### Exercise aim
Your copy should match the entries exactly, with the pictures left out.

Screenshot grounding data:

------------------------------------

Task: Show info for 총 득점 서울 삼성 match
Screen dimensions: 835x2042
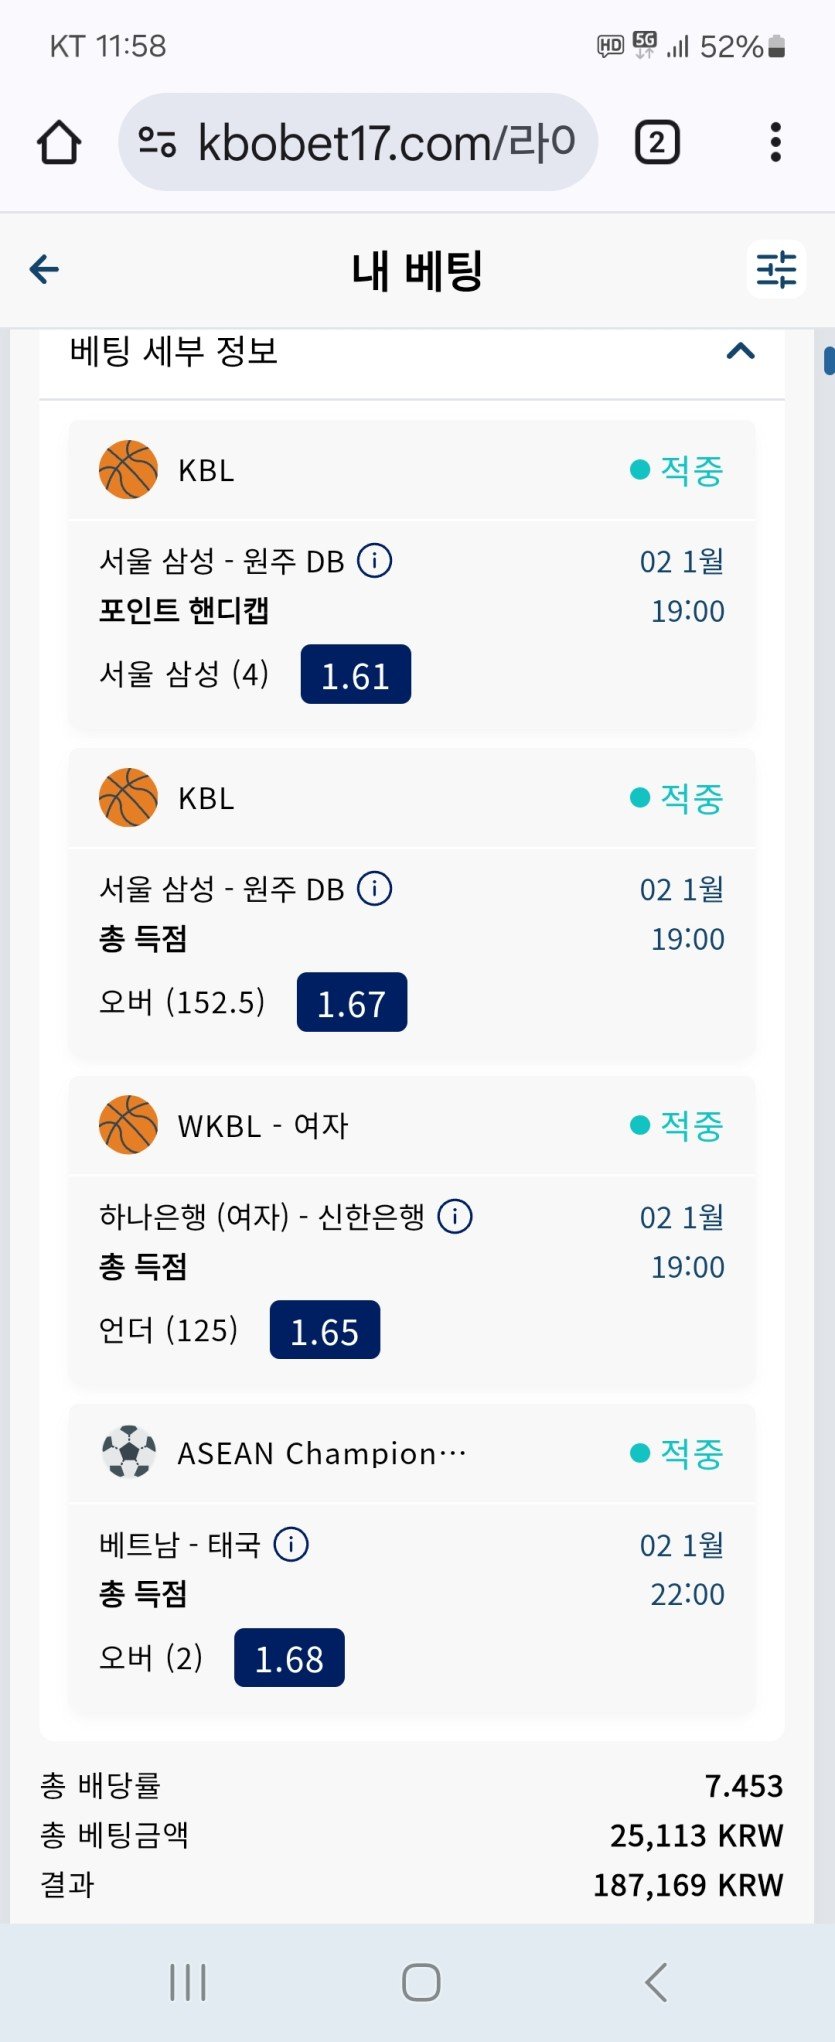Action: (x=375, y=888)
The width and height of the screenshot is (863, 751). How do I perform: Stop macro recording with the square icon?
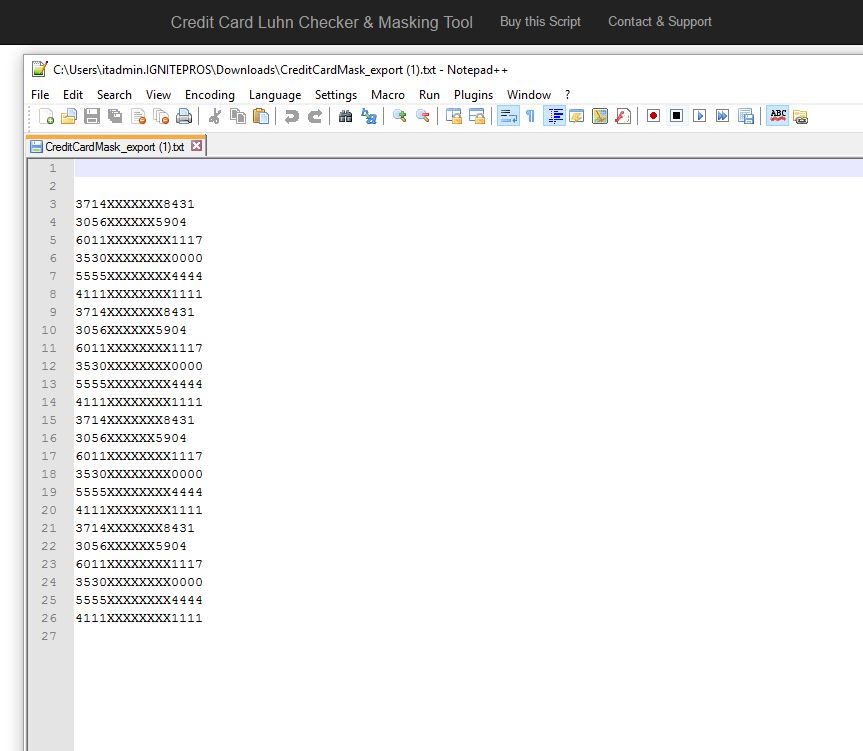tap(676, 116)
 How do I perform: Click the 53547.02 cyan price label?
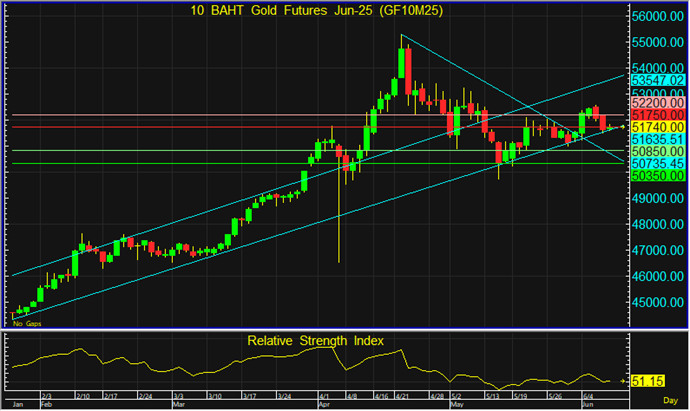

------------------------------------

### Exercise output
Task: Show info for 총 득점 서울 삼성 match
Screen dimensions: 835x2042
Action: (x=375, y=888)
The width and height of the screenshot is (863, 751). How do I perform: Stop macro recording with the square icon?
tap(676, 116)
 How do I perform: Click the 53547.02 cyan price label?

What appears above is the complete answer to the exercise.